Work task 1: Please return the part of the blood donation article from "Doucot said his" to "sisters,'' he said." word for word.
Work task 2: Resume the blood donation article where it stops and write its next few sentences.

Text passage:
##############################

* Five Americans give blood to sanctions-hit Iraqis
BAGHDAD, July 28 (Reuters) - Inside a tiny makeshift hospital, five
Americans defied their government on Wednesday to donate blood in a show
of solidarity with Iraqisreeling under blanket United Nations sanctions.
The Chicago-based Voices in the Wilderness group, campaigning to ease the
suffering of Iraqi civilians, started giving blood alongside Iraqis at
the entrance to the Iraqi Red Crescent headquarters in Baghdad.
``This is a token amount of blood, a small amount we are giving but we
are doing it symbolically to show the United States that we must start
preserving life here and not taking life,'' Nicholas Arons, one of the
donors, said.
``We have seen blood being shed by our country here. We are trying to
give blood back as a symbolic expression,'' he added.
Chris Doucot, the leader of the visiting team, called the blood donation
"an act of repentance and of solidarity'' and said it was intended "to
send a message to our government that we want no more bombings and the
sanctions lifted.''
Iraq is under stringent economic sanctions imposed for its 1990 invasion
of Kuwait.
Doucot said his team's visit was in defiance of U.S. law and made him
liable to imprisonment. ``We face 12 years prison and a half million dollar fine to be
here...but God's law says that we must love our brothers and sisters,'' he said.
As she lay on a bed waiting for an Iraqi doctor to put a needle in her
arm, Mary Hannahan criticised Washington for keeping sanctions in place. ``I am tired
of what the U.S. is doing and the U.N. sanctions. I'm just very upset and I am left
overwhelmed by the misery and destruction caused by the sanctions,'' said Hannahan,
a mother of four from Saint Paul, Minnesota.

##############################

Records provided:
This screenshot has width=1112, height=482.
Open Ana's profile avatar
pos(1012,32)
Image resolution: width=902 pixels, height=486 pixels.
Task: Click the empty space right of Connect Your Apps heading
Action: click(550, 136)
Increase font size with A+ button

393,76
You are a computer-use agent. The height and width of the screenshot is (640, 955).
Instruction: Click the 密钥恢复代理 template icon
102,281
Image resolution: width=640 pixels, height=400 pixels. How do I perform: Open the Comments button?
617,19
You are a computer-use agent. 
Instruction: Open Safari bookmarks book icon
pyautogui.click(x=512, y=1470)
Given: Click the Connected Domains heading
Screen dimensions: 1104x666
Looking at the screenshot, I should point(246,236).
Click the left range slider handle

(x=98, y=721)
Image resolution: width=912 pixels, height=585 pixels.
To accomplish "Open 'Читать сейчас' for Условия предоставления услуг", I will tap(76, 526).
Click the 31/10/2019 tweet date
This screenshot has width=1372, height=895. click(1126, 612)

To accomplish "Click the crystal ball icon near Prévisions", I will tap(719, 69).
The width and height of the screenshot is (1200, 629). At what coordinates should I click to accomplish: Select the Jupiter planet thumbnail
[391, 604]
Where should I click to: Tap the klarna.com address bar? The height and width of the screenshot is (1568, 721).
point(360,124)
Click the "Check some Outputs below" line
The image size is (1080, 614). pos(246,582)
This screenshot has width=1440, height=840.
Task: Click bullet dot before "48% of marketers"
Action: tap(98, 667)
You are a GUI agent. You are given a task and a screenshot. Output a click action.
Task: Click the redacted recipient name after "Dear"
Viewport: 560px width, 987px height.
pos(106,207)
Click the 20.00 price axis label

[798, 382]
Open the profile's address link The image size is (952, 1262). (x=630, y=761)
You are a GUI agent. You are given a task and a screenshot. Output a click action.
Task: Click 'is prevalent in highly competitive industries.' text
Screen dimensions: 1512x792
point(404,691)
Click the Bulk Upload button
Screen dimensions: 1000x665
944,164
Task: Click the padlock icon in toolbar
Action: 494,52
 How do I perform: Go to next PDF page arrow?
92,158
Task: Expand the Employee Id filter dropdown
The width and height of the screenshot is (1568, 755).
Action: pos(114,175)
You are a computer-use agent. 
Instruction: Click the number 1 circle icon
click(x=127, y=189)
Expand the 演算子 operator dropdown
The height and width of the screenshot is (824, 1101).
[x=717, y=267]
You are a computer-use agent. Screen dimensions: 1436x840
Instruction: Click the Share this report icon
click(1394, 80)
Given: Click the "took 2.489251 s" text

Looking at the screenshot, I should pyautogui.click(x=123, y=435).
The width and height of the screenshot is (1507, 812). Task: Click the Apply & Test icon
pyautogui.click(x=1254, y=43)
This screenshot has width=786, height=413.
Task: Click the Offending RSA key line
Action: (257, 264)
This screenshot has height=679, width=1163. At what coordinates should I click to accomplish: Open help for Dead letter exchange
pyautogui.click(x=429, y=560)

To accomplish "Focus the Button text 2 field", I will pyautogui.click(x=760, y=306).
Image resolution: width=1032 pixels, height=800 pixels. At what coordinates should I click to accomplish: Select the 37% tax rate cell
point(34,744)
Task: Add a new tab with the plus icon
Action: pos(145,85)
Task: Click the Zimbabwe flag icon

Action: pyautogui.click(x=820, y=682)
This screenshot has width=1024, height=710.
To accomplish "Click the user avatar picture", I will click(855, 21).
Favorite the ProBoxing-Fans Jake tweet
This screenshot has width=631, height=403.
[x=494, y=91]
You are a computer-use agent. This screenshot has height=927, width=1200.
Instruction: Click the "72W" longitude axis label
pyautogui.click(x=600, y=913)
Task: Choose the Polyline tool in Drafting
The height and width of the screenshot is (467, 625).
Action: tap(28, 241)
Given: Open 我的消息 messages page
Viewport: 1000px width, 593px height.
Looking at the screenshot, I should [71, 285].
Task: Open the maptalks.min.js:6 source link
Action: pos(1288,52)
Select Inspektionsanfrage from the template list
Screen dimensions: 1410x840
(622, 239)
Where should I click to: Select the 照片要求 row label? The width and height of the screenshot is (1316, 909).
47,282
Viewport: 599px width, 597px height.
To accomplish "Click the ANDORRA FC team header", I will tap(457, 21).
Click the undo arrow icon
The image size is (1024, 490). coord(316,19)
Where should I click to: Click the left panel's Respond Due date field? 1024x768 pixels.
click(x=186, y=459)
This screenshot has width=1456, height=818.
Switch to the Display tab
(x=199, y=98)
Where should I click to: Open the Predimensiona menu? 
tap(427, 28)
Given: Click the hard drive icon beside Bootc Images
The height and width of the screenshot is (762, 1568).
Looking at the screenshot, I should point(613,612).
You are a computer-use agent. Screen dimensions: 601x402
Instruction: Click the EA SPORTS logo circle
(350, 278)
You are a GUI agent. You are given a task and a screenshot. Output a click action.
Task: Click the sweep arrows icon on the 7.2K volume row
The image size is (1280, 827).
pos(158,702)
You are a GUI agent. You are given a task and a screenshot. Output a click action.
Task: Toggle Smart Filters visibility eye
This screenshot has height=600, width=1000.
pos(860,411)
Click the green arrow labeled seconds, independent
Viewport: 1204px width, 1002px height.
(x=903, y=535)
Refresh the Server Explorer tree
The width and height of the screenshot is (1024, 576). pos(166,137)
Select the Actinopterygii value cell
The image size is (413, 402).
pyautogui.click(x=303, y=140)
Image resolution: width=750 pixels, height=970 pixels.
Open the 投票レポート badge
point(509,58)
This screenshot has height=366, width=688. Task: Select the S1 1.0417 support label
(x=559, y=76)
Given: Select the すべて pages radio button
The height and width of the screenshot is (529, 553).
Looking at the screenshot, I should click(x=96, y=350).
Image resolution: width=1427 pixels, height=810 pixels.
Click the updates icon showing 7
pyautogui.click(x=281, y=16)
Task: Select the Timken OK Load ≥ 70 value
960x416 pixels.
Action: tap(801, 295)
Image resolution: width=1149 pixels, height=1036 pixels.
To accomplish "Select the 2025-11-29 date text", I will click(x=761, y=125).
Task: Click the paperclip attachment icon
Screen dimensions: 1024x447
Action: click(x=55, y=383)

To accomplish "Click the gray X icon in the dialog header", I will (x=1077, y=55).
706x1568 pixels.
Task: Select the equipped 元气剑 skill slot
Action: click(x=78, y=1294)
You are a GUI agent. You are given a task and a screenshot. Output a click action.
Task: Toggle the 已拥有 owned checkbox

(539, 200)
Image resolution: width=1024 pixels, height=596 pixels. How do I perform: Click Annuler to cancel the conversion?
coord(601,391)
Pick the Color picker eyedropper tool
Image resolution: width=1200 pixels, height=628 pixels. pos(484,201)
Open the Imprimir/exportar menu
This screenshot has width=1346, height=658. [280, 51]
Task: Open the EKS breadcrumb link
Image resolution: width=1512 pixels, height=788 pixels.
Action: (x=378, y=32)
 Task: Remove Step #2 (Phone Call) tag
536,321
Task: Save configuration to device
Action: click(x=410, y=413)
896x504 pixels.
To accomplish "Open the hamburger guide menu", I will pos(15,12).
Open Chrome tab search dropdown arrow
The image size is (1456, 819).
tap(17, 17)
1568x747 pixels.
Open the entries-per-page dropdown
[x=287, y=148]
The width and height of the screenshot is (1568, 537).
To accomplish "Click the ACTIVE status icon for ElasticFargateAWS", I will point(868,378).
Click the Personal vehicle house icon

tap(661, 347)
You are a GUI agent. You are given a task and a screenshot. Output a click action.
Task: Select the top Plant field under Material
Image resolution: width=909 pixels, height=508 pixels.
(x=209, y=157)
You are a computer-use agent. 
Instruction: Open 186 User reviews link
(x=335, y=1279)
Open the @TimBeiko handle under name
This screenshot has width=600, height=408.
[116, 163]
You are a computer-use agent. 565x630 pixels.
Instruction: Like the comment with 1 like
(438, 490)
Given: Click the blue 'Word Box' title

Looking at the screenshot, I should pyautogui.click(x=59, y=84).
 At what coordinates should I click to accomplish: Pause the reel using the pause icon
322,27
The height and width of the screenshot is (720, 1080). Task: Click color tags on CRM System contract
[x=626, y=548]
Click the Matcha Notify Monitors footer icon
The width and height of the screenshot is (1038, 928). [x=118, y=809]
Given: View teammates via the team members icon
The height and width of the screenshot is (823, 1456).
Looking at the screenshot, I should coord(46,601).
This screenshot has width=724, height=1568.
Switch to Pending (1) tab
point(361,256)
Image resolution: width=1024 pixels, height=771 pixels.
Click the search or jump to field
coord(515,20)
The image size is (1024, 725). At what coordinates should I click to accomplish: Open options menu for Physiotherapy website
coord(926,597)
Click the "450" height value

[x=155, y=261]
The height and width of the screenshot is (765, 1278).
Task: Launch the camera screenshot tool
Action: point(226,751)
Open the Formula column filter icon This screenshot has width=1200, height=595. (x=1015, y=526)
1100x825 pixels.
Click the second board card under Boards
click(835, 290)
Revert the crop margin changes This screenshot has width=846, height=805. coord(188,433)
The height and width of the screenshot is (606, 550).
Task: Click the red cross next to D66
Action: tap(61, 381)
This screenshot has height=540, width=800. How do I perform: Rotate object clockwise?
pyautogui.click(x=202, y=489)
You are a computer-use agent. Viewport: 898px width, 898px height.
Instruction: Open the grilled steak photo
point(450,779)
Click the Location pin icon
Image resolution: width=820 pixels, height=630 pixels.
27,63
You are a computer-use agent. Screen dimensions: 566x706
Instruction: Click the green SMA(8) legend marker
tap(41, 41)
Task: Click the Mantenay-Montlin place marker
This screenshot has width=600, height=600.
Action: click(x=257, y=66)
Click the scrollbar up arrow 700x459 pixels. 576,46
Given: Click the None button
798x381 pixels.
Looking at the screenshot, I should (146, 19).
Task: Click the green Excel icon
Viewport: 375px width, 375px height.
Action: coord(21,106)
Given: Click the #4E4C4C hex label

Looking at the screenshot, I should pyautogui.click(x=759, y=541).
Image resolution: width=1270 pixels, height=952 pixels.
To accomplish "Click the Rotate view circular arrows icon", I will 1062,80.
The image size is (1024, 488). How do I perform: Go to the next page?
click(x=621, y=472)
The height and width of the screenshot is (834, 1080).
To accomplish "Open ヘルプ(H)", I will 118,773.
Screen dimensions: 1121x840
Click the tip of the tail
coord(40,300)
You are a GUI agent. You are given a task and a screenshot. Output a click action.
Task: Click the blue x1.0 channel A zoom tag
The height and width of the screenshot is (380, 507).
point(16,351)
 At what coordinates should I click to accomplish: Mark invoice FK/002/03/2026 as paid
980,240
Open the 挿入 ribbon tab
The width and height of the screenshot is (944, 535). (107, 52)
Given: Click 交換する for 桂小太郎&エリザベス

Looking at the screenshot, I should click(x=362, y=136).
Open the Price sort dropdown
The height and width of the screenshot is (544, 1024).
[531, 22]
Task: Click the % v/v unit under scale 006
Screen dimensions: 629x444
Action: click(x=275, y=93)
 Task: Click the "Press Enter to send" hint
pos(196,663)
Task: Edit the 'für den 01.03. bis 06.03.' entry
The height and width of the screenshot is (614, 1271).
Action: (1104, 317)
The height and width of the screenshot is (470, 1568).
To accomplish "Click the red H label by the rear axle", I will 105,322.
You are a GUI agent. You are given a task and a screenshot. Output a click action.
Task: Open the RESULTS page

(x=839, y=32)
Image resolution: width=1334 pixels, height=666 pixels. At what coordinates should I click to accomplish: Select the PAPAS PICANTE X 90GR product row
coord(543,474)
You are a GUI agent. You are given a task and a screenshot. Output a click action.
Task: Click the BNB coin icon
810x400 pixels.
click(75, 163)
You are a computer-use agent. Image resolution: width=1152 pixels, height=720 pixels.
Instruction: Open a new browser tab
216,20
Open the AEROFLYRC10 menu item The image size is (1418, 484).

##############################

Task response 1:
Doucot said his team's visit was in defiance of U.S. law and made him
liable to imprisonment. ``We face 12 years prison and a half million dollar fine to be
here...but God's law says that we must love our brothers and sisters,'' he said.

Task response 2:
Voices in the Wilderness, which in the past has delivered medicines and
other goods to Iraq in defiance of sanctions, has now been visiting
hospital malnutrition wards, recently bombed neighbourhoods, and a camp
for internally displaced people.
Asked about what he saw in a recently bombed district in Najaf province,
and whether he backed U.S. Defence Secretary William Cohen's statement
that there was no evidence Iraqi civilians were killed, Doucot said: ``William Cohen is
a liar, we met with a taxi driver who said that he pulled out of his car his three
passengers, all civilians, and they were dead.''
``I met a six-year-old boy who had his arm blown off. I visited a grain
silo that was heavily damaged, all civilian sites, there is nothing
military about it,'' he added.
Cohen said on July 20 there was no evidence that civilians were killed in
a U.S. bombing raid on southern Iraq two days earlier. Iraqi authorities
said 17 people died. Western air strikes on Iraq have become a regular occurrence
since Baghdad decided last year to challenge U.S. and British jets patrolling northern
and southern no-fly zones set up by Western powers after the 1991 Gulf
War.
The zones, which Baghdad does not recognise, were imposed to protect
minority groups from attack by Iraqi forces.